Google: o Ministério das Finanças da França considera que o Google declarou na Irlanda receitas de anúncios obtidas na França (Jacques Brinon/Reuters)

Google: o Ministério das Finanças da França considera que o Google declarou na Irlanda receitas de anúncios obtidas na França (Jacques Brinon/Reuters)

R

Reuters

Publicado em 24 de julho de 2017 às 18h04.

Paris - A França está pronta para negociar um acordo com o Google em relação a impostos retroativos, disse o ministro do orçamento, Gerald Darmanin, ao jornal financeiro Les Echos nesta segunda-feira.

Um tribunal francês decidiu neste ano que o Google não era responsável por pagar 1,1 bilhão de euros em impostos retroativos exigidos pelas autoridades francesas.

Embora Darmanin tenha anunciado anteriormente que o governo apelaria contra a decisão, ele disse ao jornal que: "Ninguém quer um longo processo jurídico que atrase a recuperação dos impostos retroativos.
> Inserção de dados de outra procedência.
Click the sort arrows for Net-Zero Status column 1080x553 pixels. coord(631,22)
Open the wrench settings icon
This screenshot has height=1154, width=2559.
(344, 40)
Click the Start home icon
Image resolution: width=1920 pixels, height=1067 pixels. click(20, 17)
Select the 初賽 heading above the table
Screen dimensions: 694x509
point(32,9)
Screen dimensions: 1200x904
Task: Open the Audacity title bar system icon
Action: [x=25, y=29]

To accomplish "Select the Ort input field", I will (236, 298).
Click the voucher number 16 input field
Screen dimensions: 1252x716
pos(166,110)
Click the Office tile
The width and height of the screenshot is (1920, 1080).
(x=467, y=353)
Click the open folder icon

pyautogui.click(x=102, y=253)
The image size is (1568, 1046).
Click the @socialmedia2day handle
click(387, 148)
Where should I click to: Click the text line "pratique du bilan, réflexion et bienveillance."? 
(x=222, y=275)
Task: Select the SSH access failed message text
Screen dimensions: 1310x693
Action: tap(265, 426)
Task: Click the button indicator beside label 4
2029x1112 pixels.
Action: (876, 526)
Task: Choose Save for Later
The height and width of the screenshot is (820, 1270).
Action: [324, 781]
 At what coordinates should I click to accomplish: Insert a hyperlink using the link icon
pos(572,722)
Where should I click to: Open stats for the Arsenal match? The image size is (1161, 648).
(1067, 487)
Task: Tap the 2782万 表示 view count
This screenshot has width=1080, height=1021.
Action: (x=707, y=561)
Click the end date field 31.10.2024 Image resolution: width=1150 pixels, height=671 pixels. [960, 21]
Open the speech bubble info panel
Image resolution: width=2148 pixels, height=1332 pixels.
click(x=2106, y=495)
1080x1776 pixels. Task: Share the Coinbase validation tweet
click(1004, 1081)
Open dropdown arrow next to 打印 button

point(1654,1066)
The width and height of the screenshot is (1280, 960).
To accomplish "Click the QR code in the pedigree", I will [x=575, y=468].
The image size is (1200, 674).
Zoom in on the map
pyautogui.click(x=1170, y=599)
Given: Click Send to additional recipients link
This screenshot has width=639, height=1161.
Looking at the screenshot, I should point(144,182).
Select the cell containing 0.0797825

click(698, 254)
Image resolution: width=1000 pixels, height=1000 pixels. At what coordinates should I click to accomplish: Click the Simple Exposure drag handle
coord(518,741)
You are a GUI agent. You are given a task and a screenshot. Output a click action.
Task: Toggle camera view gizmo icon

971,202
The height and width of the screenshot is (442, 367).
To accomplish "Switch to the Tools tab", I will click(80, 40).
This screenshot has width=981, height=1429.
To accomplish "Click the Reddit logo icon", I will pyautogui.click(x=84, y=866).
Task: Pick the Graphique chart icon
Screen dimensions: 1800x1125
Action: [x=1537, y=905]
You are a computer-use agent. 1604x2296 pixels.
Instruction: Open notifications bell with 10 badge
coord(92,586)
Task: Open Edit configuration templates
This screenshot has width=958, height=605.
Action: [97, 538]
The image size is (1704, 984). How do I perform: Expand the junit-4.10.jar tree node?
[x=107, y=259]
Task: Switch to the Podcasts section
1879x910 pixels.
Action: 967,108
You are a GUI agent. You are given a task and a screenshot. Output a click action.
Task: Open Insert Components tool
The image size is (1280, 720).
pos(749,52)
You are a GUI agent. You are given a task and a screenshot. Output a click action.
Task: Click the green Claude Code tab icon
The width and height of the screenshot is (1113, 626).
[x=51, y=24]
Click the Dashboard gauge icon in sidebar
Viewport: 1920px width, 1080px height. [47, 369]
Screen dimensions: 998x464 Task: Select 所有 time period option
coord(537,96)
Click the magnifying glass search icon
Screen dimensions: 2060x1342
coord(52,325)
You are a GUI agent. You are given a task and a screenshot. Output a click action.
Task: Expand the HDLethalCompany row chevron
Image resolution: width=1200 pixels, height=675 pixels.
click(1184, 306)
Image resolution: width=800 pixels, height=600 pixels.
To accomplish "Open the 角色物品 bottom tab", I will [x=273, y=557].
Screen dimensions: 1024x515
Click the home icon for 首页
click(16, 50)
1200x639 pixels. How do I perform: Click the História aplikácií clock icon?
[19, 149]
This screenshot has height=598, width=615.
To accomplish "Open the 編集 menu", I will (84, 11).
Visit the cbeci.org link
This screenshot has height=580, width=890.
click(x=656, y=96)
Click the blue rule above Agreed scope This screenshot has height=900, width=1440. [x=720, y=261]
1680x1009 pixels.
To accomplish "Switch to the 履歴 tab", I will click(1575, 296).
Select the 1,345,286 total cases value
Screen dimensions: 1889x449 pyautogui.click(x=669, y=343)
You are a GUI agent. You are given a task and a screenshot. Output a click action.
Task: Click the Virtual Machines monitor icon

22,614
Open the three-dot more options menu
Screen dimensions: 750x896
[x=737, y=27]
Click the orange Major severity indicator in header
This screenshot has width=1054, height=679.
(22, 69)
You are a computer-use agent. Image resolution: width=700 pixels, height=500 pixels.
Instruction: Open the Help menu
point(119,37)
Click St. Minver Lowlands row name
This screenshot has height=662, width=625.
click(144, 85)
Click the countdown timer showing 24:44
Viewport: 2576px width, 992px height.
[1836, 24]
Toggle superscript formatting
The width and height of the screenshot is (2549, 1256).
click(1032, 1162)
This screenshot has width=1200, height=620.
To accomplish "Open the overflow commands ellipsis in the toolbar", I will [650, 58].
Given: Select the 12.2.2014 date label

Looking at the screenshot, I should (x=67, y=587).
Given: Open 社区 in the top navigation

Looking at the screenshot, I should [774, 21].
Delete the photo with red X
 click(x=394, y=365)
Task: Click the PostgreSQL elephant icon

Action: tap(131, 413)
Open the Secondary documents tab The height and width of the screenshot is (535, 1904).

Se o Google estiver pronto para conversas sinceras... nossa porta está aberta".

A Reuters não pode contatar um representante do Google França para comentários imediatos fora do horário comercial.

O Ministério das Finanças da França considera que o Google declarou na Irlanda receitas de anúncios obtidas na França e, portanto, evitou o pagamento de impostos corporativos e impostos sob valor agregado.

No entanto, o tribunal administrativo de Paris decidiu em 12 de julho que o Google Irlanda não estava sujeito a impostos corporativos e de valor agregado do período 2005-10, derrubando as demandas do governo para pagamentos retroativos.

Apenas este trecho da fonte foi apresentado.